Work instruction
Beginning with the line that has "Shipping and Delivery (576, 1790)", please write out the remaining lines of the material exactly, the last one included.
*** Data extract ***
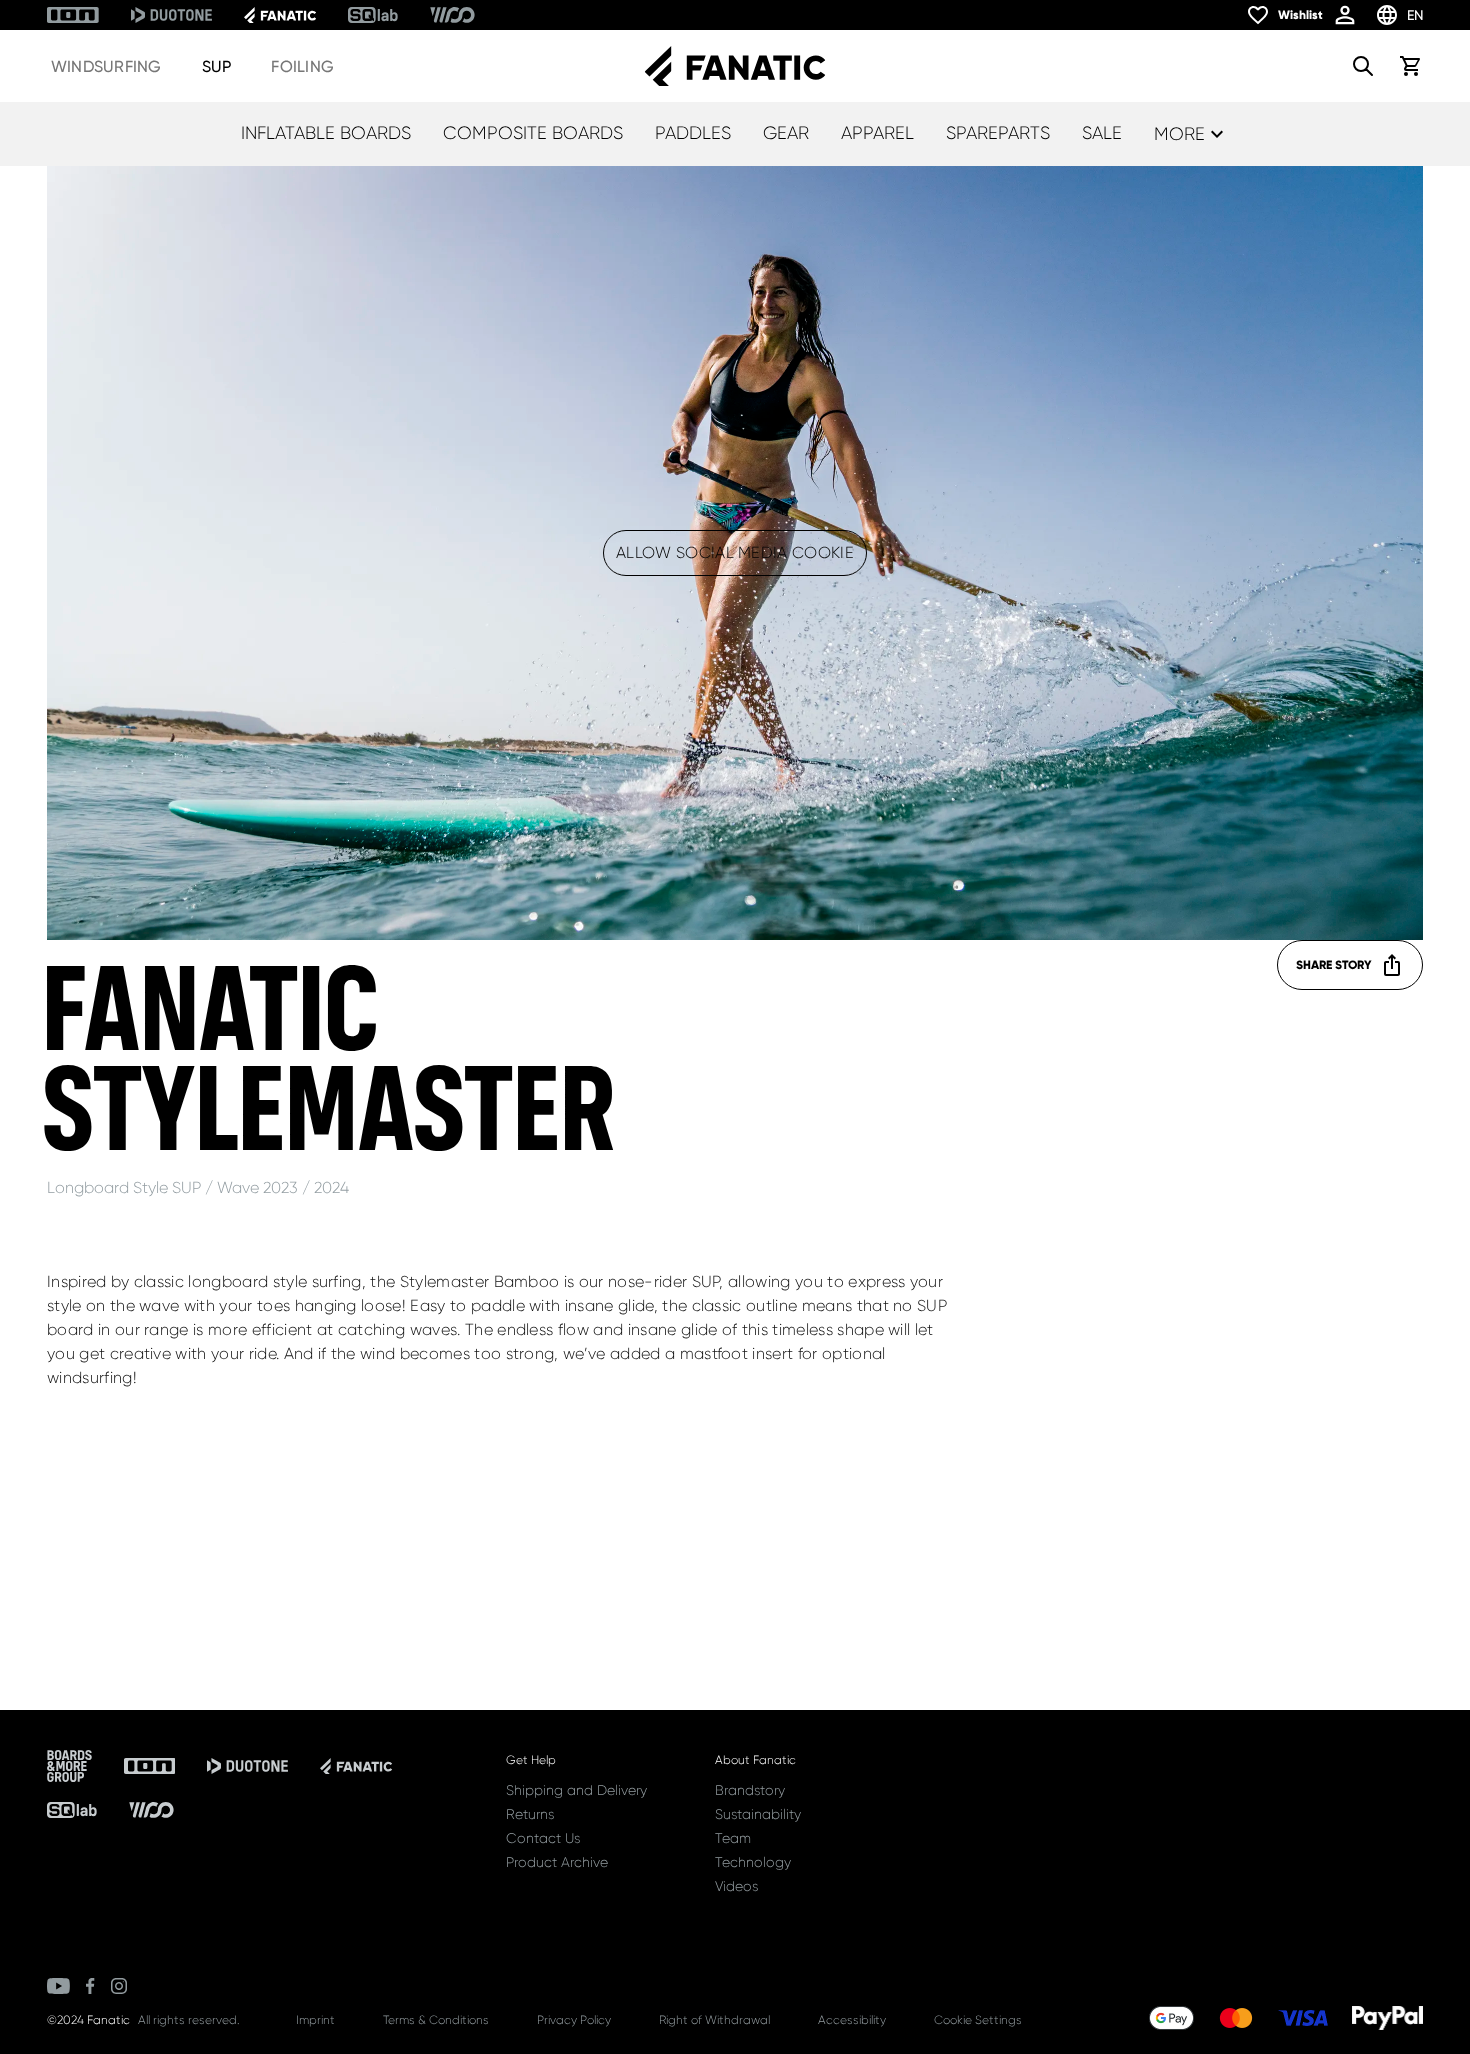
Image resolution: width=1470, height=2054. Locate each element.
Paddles (693, 133)
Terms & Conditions (436, 2020)
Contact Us (543, 1838)
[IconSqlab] (373, 15)
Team (733, 1838)
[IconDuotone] (171, 15)
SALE (1102, 133)
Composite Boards (533, 133)
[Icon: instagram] (119, 1986)
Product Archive (557, 1862)
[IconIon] (73, 15)
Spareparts (998, 133)
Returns (530, 1814)
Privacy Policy (574, 2020)
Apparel (877, 133)
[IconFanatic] (280, 15)
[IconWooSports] (452, 15)
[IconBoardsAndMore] (69, 1766)
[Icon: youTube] (58, 1986)
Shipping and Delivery (576, 1790)
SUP (217, 66)
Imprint (315, 2020)
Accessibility (852, 2020)
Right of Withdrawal (714, 2020)
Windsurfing (106, 66)
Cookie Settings (978, 2020)
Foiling (302, 66)
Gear (786, 133)
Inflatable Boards (326, 133)
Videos (736, 1886)
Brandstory (750, 1790)
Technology (753, 1862)
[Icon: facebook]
*** End of Data extract ***
Response below
Shipping and Delivery (576, 1790)
SUP (217, 66)
Imprint (315, 2020)
Accessibility (852, 2020)
Right of Withdrawal (714, 2020)
Windsurfing (106, 66)
Cookie Settings (978, 2020)
Foiling (302, 66)
Gear (786, 133)
Inflatable Boards (326, 133)
Videos (736, 1886)
Brandstory (750, 1790)
Technology (753, 1862)
[Icon: facebook]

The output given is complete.